Collected data entries
Segment Open
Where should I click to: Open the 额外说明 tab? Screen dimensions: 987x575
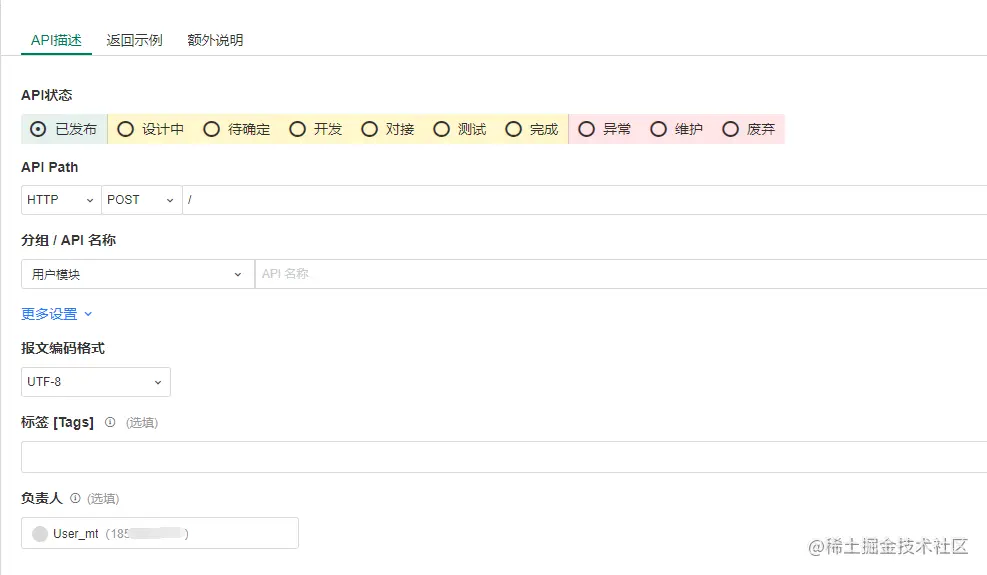215,41
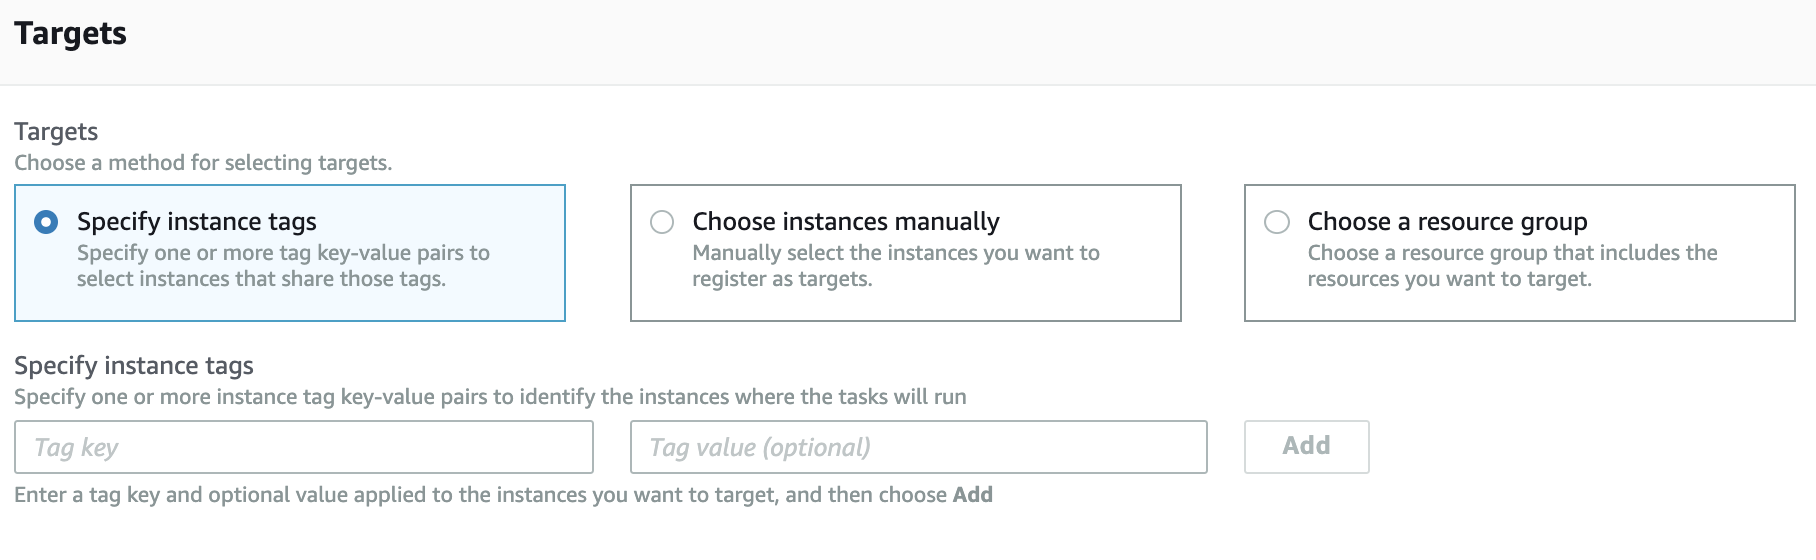The image size is (1816, 560).
Task: Click the "Choose a resource group" card title
Action: pos(1447,222)
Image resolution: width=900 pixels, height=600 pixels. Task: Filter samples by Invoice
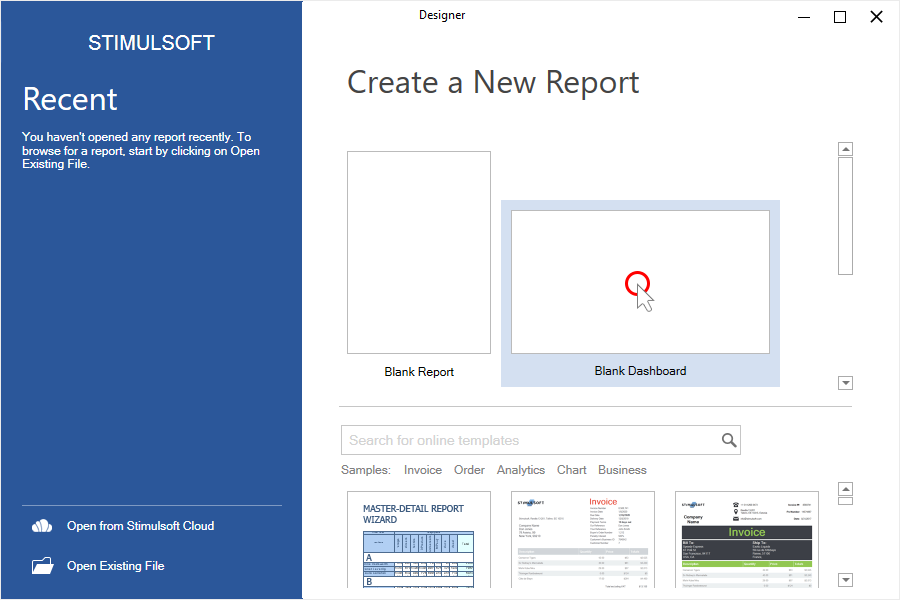(x=423, y=470)
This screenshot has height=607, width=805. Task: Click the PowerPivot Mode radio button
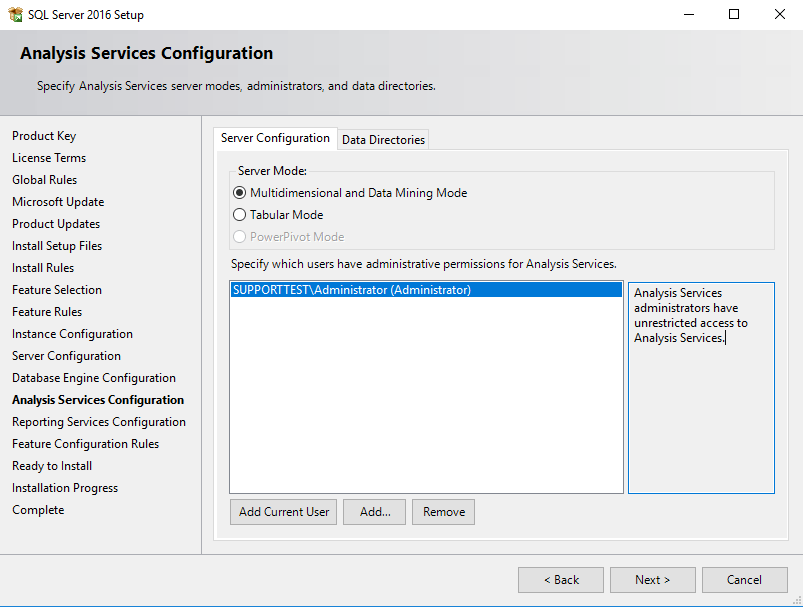[x=239, y=236]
Segment Closed
WORK TASK ▸ The reply must match the records exactly, apart from the pictures, which are left out.

EXERCISE OUTPUT ▸
Where should I click to: Open the 额外说明 tab? Screen dimensions: 987x575
215,41
The image size is (1816, 560).
Task: Click the "Choose a resource group" card title
Action: pos(1447,222)
Image resolution: width=900 pixels, height=600 pixels. Task: Filter samples by Invoice
(x=423, y=470)
This screenshot has height=607, width=805. Task: Click the PowerPivot Mode radio button
[x=239, y=236]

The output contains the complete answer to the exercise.